The value of the commodities produced by the first-named contains a constituent part which is equal to the sum of the wages, i.e., equal to the value of the part of capital invested in the purchase of labour-power. This part of value exists bodily as a certain quota of the means of production produced by the labourers. The money received by them as wages is their revenue, but their labour has not produced any goods which are consumable, either for themselves or for others. Hence these products are not an element of that part of the annual product which is intended to form a social consumption-fund, in which alone a "neat revenue" can be realised. Adam Smith forgets to add here that the same thing that applies to wages is also true of that constituent of the value of the means of production which, being surplus-value, forms the revenues (first and foremost) of the industrial capitalist under the categories of profit and rent. These value-components likewise exist in means of production, articles which cannot be consumed. They cannot raise articles of consumption produced by the second kind of labourers in a quantity corresponding to their price until they have been converted into money; only then can they transfer those articles to the individual consumption-fund of their owners. But so much the more should Adam Smith have seen that that part of the value of the annually begotten means of production which is equal to the value of the means of production functioning within this sphere of production -- the means of production with which means of production are made -- hence a portion of value equal to the value of the constant capital employed here, cannot possibly be a value constituent forming revenue, not only on account of the bodily form in which it exists, but also on account of its functioning as capital.

With regard to the second kind of labourers -- who directly produce articles of consumption -- Adam Smith's definitions are not quite exact.

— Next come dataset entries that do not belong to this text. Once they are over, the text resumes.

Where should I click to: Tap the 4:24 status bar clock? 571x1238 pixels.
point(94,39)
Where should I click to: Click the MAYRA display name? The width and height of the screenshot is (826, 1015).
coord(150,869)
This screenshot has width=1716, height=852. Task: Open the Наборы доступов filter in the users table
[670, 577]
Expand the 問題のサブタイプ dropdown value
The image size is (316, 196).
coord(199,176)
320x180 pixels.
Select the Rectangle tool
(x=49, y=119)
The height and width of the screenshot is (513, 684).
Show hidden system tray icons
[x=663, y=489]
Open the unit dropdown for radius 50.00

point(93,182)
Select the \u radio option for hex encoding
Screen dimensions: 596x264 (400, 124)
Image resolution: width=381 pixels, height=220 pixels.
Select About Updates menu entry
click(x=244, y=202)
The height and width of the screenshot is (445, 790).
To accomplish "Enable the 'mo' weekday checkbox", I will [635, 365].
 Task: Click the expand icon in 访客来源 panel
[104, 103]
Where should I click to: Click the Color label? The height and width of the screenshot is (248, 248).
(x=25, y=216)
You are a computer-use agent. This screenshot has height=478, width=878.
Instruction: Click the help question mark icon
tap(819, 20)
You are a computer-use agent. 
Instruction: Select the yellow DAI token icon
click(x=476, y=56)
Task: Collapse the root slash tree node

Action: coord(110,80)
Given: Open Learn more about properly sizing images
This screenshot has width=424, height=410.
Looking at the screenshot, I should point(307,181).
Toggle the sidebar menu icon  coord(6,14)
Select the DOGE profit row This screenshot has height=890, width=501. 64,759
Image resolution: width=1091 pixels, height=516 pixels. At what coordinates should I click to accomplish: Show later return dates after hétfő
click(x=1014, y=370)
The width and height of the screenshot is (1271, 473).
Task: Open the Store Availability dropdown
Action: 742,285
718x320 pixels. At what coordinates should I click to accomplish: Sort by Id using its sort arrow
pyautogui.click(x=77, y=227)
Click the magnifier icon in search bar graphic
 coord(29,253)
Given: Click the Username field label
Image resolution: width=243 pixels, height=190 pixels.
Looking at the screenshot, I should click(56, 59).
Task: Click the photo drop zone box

For he says that in these kinds of labour, both the price of labour and the product "go to" the stock reserved for immediate consumption, "the price " (i.e., the money received in wages) "to that of the workmen , the produce to that of other people, whose subsistence, conveniences and amusements, are augmented by the labour of these workmen." But the labourer cannot live on the " price " of his labour, the money in which his wages are paid; he realises this money by buying articles of consumption with it. These may in part consist of classes of commodities produced by himself. On the other hand his own product may be such as goes only into the consumption of the exploiters of labour.

After Adam Smith has thus entirely excluded the fixed capital from the "net revenue" of a country, he continues:

"But though the whole expense of maintaining the fixed capital is thus necessarily excluded from the neat revenue of the society, it is not the same case with that of maintaining the circulating capital. Of the four parts of which this latter capital is composed, money, provisions, materials, and finished work, the three last, it has already been observed, are regularly withdrawn from it, and placed either in the fixed capital of the society, or in their stock reserved for immediate consumption. Whatever portion of those consumable goods is not employed in maintaining the former" [the fixed capital] "goes all to the latter" [the fund for immediate consumption], "and makes a part of the neat revenue of the society. The maintenance of those three parts of the circulating capital, therefore, withdraws no portion of the annual produce from the neat revenue of the society, besides what is necessary for maintaining the fixed capital." Book II, Ch. 2, p. 192.)It is sheer tautology to say that that portion of the circulating capital which does not serve for the production of means of production goes into that of articles of consumption, in other words, into that part of the annual product which is intended to form society's consumption-fund. However, the immediately following passage is important:

"The circulating capital of a society is in this respect different from that of an individual. That of an individual is totally excluded from making any part of his neat revenues, which must consist altogether in his profits.